As ações de empresas do setor de viagens caíram significativamente nesta segunda-feira, impulsionadas pelo conflito entre Estados Unidos, Israel e Irã. A situação interrompeu operações aéreas globais, levou ao fechamento de importantes centros de conexão no Oriente Médio e provocou uma alta acentuada no preço do petróleo.
Aeroportos na região, como os movimentados hubs de Dubai e Doha, permaneceram fechados pelo terceiro dia consecutivo. A medida deixou milhares de passageiros retidos, em um dos maiores transtornos para a aviação comercial dos últimos tempos.
Os preços do petróleo avançaram 7%, alcançando patamares máximos em vários meses, enquanto os ataques entre Irã e Israel se intensificavam. Os confrontos danificaram navios petroleiros e interromperam o transporte da commodity a partir dessa crucial área produtora.
Quedas nos mercados europeu e americano
As ações da TUI, maior grupo de viagens da Europa, recuavam 7% no início das negociações. A IAG, controladora da British Airways, apresentava queda de 9%, enquanto Lufthansa e Air France-KLM registravam perdas de 7%.
A rede de hotéis Accor e a operadora de cruzeiros Carnival também tiveram suas ações pressionadas, com quedas acentuadas. No mercado americano, as companhias aéreas recuavam cerca de 5% nas negociações que antecedem a abertura oficial.
Analistas apontam o aumento dos custos com combustível, além de cancelamentos e despesas com remanejamento de rotas, como as principais pressões sobre as empresas aéreas.
Impacto nas operações e previsões
Em nota, a corretora B Riley Securities avaliou que uma zona de conflito ativa, somada às interrupções nos voos causadas por fechamentos de aeroportos e espaço aéreo, deve reduzir a demanda por viagens na região.
As companhias aéreas do Oriente Médio continuaram a cancelar voos, e analistas alertam que as interrupções podem se estender por semanas. A flydubai, por exemplo, suspendeu temporariamente todas as operações de e para Dubai até uma determinada hora de terça-feira, devido ao fechamento do espaço aéreo dos Emirados Árabes Unidos.
Efeitos sobre companhias aéreas asiáticas
Empresas aéreas da Ásia também foram impactadas. A japonesa ANA Holdings, Air China, China Southern Airlines, China Eastern Airlines, a malaia AirAsia X e as taiwanesas China Airlines e EVA Airways tiveram quedas de pelo menos 4%.
A Cathay Pacific, que chegou a cair 7%, cancelou todos os voos para o Oriente Médio até novo aviso, oferecendo isenção de taxas para remarcação aos clientes. A Singapore Airlines cancelou voos para Dubai até o dia 7 de março, e a Japan Airlines suspendeu a rota Tóquio-Doha.

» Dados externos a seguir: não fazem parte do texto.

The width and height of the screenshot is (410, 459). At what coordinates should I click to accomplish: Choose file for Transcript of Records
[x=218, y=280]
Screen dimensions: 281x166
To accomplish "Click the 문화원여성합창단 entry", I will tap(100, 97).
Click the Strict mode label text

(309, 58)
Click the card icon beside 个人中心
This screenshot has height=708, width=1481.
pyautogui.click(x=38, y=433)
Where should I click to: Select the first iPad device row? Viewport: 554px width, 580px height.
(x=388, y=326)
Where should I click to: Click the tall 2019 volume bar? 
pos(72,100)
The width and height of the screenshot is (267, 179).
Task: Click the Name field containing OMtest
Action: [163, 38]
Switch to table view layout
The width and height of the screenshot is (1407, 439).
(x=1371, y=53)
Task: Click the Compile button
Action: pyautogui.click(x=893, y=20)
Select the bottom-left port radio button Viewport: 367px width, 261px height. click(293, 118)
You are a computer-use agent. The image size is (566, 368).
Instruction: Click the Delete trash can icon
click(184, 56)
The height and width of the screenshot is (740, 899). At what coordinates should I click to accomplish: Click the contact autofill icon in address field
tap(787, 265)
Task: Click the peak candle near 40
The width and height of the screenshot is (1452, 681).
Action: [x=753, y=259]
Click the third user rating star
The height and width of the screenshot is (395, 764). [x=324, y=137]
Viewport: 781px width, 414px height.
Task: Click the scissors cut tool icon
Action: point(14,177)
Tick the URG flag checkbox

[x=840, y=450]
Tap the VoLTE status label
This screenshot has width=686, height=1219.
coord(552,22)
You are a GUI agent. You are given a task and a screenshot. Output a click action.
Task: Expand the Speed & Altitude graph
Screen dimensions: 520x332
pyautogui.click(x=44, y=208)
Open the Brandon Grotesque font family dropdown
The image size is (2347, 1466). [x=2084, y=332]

Segundo o analista independente Brendan Sobie, embora o número de voos das companhias do Leste Asiático para os aeroportos fechados seja limitado, há o impacto potencial dos preços elevados do petróleo e da instabilidade geopolítica global.
Exposição específica das empresas indianas
O analista destacou que as companhias aéreas indianas estão particularmente expostas, devido à densa malha de voos para o Oriente Médio – que atende a trabalhadores migrantes – e à proibição de uso do espaço aéreo do Paquistão em rotas para a Europa.
A Air India cancelou voos para Zurique, Copenhague, Birmingham, Emirados Árabes Unidos, Arábia Saudita, Israel e Catar. Voos com destino a Nova York e Newark passarão a fazer reabastecimento em Roma.
De acordo com a provedora de dados VariFlight, as companhias aéreas da China continental cancelaram 26,5% dos voos programados para o Oriente Médio entre os dias 2 e 8 de março.